> _What to do_:
Restate exactly, and only, the lines from the one containing "Click the Pump 1 duty pump button" through the end of the entries, keeping both endpoints.

[Supplied data Boundary: Start]

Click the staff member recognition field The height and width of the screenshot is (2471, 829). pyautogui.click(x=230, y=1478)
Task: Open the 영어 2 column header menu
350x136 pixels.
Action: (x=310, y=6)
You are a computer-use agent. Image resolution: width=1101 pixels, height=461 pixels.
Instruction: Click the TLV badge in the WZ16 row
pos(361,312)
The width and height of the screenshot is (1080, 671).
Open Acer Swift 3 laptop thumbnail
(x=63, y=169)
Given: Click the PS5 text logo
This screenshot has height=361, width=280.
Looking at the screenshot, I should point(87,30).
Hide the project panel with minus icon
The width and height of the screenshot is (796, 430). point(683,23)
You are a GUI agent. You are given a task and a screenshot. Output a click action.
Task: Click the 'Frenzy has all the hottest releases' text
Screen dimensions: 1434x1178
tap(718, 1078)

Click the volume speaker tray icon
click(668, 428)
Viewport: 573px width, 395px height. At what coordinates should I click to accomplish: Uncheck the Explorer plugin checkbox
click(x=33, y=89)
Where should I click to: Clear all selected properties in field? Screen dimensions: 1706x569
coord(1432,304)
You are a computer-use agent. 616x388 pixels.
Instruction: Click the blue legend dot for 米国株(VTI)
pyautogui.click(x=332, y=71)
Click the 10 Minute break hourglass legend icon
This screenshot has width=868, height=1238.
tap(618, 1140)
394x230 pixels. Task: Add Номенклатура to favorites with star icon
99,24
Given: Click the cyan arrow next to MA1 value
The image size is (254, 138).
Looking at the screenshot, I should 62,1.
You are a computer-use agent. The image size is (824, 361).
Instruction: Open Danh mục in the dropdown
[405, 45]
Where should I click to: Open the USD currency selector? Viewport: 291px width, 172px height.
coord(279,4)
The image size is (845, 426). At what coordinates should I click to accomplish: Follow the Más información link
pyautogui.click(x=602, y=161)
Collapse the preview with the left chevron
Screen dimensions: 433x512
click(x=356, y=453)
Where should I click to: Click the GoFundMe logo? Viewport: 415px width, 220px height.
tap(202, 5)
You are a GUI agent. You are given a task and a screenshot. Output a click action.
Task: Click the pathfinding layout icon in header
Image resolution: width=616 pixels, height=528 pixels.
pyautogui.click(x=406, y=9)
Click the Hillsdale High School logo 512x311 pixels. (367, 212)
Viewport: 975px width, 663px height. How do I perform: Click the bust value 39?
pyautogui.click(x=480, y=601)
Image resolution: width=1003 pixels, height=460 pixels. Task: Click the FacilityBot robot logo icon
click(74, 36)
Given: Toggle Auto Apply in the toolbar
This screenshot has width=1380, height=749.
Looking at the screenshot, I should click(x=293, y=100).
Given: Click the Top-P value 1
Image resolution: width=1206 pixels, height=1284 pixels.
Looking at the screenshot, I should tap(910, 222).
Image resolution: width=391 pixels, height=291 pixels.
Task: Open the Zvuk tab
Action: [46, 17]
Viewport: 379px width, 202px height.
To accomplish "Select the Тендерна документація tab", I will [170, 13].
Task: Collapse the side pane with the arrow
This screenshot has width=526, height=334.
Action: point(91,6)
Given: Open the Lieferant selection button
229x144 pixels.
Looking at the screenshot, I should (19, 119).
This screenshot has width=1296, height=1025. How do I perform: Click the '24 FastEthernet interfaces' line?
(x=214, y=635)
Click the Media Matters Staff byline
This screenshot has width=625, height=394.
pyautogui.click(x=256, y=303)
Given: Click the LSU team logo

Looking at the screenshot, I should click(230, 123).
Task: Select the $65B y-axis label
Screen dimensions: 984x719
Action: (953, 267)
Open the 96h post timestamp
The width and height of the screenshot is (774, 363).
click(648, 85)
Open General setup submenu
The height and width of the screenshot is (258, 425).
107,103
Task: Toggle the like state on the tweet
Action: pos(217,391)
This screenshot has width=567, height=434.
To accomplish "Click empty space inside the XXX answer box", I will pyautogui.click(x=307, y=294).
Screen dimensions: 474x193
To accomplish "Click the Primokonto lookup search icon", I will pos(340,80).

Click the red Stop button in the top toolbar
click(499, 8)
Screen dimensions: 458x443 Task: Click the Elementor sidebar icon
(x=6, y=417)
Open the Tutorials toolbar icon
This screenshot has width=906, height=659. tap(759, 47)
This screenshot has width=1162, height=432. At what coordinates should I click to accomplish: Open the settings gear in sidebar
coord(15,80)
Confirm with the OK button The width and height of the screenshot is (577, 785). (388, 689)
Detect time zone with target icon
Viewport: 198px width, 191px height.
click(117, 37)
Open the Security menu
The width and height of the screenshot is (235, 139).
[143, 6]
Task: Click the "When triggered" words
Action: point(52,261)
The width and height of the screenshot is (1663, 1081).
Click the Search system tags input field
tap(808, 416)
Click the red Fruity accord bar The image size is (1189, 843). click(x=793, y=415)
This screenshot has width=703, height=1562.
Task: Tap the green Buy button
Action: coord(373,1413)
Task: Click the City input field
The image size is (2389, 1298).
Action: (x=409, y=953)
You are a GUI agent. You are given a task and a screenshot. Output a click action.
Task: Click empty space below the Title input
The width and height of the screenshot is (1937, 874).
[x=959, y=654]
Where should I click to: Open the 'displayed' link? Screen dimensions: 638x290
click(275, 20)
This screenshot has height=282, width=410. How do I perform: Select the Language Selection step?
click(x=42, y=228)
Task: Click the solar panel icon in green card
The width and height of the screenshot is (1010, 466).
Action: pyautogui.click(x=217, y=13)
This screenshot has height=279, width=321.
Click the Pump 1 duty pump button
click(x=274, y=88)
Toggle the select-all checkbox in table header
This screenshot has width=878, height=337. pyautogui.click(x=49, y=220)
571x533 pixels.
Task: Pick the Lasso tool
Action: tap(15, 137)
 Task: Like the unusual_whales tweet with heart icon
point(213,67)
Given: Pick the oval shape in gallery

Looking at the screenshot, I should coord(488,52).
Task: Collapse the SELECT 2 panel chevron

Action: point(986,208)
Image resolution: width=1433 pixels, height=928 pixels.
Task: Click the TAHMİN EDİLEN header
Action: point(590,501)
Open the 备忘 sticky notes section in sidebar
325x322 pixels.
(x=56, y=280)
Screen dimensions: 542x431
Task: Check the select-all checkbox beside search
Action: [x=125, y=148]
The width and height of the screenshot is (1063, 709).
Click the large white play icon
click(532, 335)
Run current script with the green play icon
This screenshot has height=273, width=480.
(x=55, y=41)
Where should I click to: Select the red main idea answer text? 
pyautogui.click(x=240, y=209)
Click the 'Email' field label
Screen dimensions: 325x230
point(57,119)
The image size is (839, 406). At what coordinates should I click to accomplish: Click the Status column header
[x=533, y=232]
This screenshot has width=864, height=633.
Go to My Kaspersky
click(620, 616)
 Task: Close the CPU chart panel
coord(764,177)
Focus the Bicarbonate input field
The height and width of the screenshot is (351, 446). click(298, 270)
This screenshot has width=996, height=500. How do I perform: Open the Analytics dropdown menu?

[Supplied data Boundary: End]

> _Exercise output_:
Click the Pump 1 duty pump button
click(x=274, y=88)
Toggle the select-all checkbox in table header
This screenshot has width=878, height=337. pyautogui.click(x=49, y=220)
571x533 pixels.
Task: Pick the Lasso tool
Action: tap(15, 137)
 Task: Like the unusual_whales tweet with heart icon
point(213,67)
Given: Pick the oval shape in gallery

Looking at the screenshot, I should coord(488,52).
Task: Collapse the SELECT 2 panel chevron

Action: point(986,208)
Image resolution: width=1433 pixels, height=928 pixels.
Task: Click the TAHMİN EDİLEN header
Action: point(590,501)
Open the 备忘 sticky notes section in sidebar
325x322 pixels.
(x=56, y=280)
Screen dimensions: 542x431
Task: Check the select-all checkbox beside search
Action: [x=125, y=148]
The width and height of the screenshot is (1063, 709).
Click the large white play icon
click(532, 335)
Run current script with the green play icon
This screenshot has height=273, width=480.
(x=55, y=41)
Where should I click to: Select the red main idea answer text? 
pyautogui.click(x=240, y=209)
Click the 'Email' field label
Screen dimensions: 325x230
point(57,119)
The image size is (839, 406). At what coordinates should I click to accomplish: Click the Status column header
[x=533, y=232]
This screenshot has width=864, height=633.
Go to My Kaspersky
click(620, 616)
 Task: Close the CPU chart panel
coord(764,177)
Focus the Bicarbonate input field
The height and width of the screenshot is (351, 446). click(298, 270)
This screenshot has width=996, height=500. How do I perform: Open the Analytics dropdown menu?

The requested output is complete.